*** Begin section ***

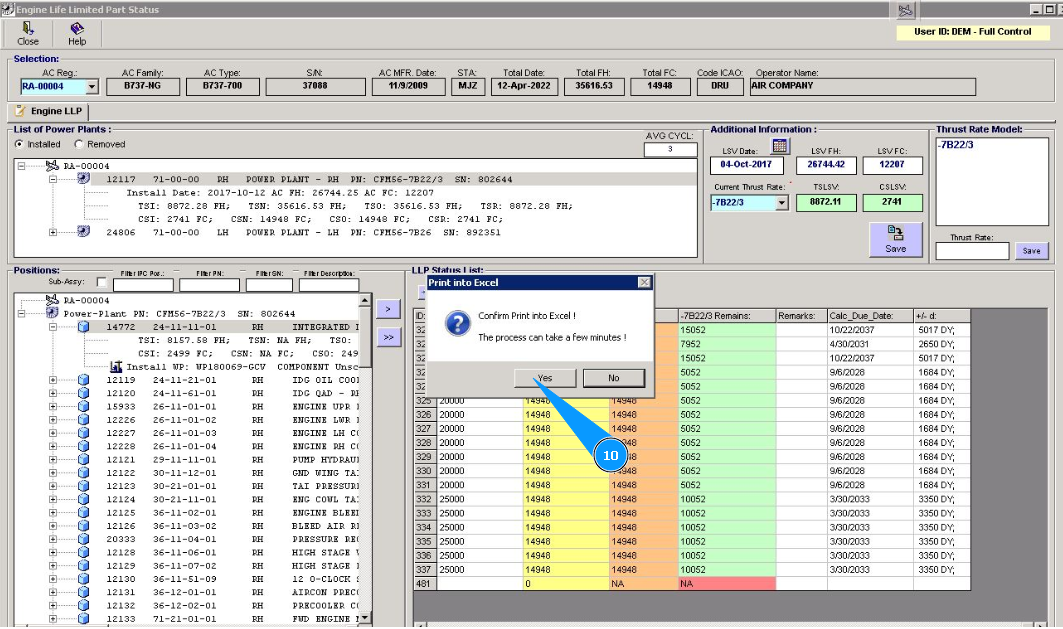Image resolution: width=1063 pixels, height=629 pixels.
Task: Click the Install WP work package icon
Action: [x=116, y=367]
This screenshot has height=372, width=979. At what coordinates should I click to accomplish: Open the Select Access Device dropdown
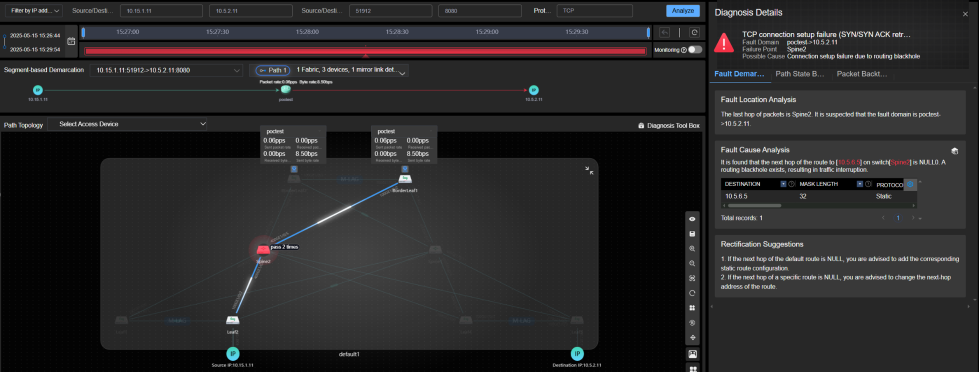(127, 124)
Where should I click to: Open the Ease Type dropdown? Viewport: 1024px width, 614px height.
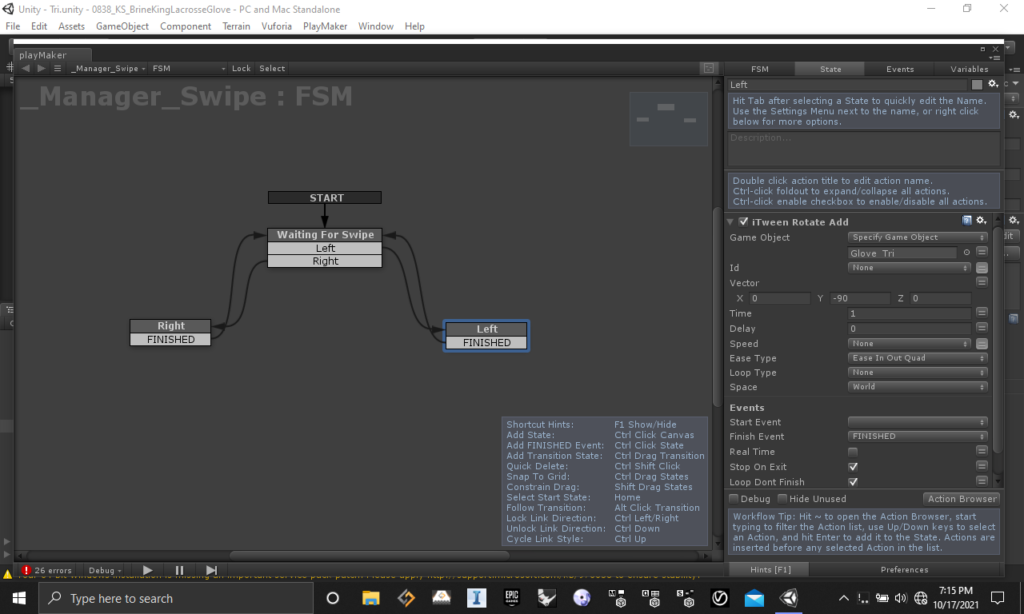(x=917, y=358)
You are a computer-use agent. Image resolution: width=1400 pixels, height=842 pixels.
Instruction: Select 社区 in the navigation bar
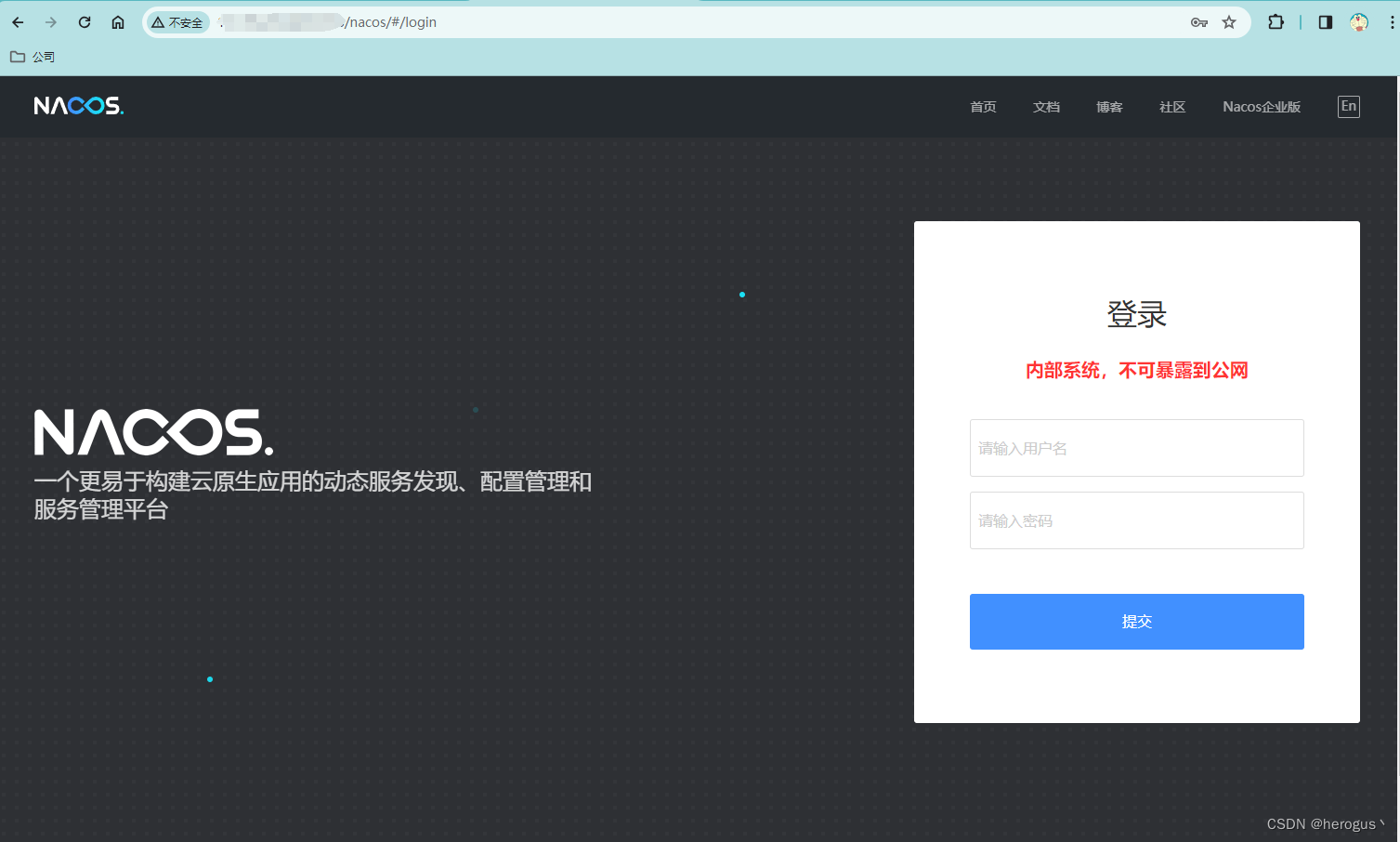click(x=1171, y=107)
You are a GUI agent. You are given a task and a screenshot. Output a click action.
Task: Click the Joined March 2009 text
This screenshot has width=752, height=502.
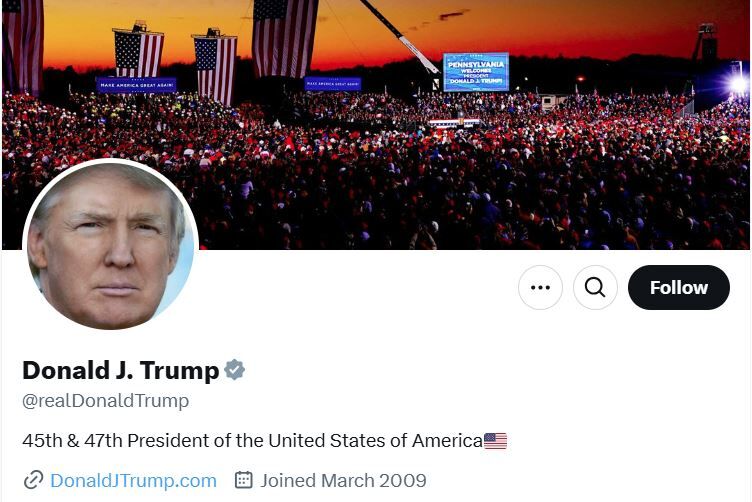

*** End section ***

Would you please give the number of lines in this material containing the string "agent", with no further text?

2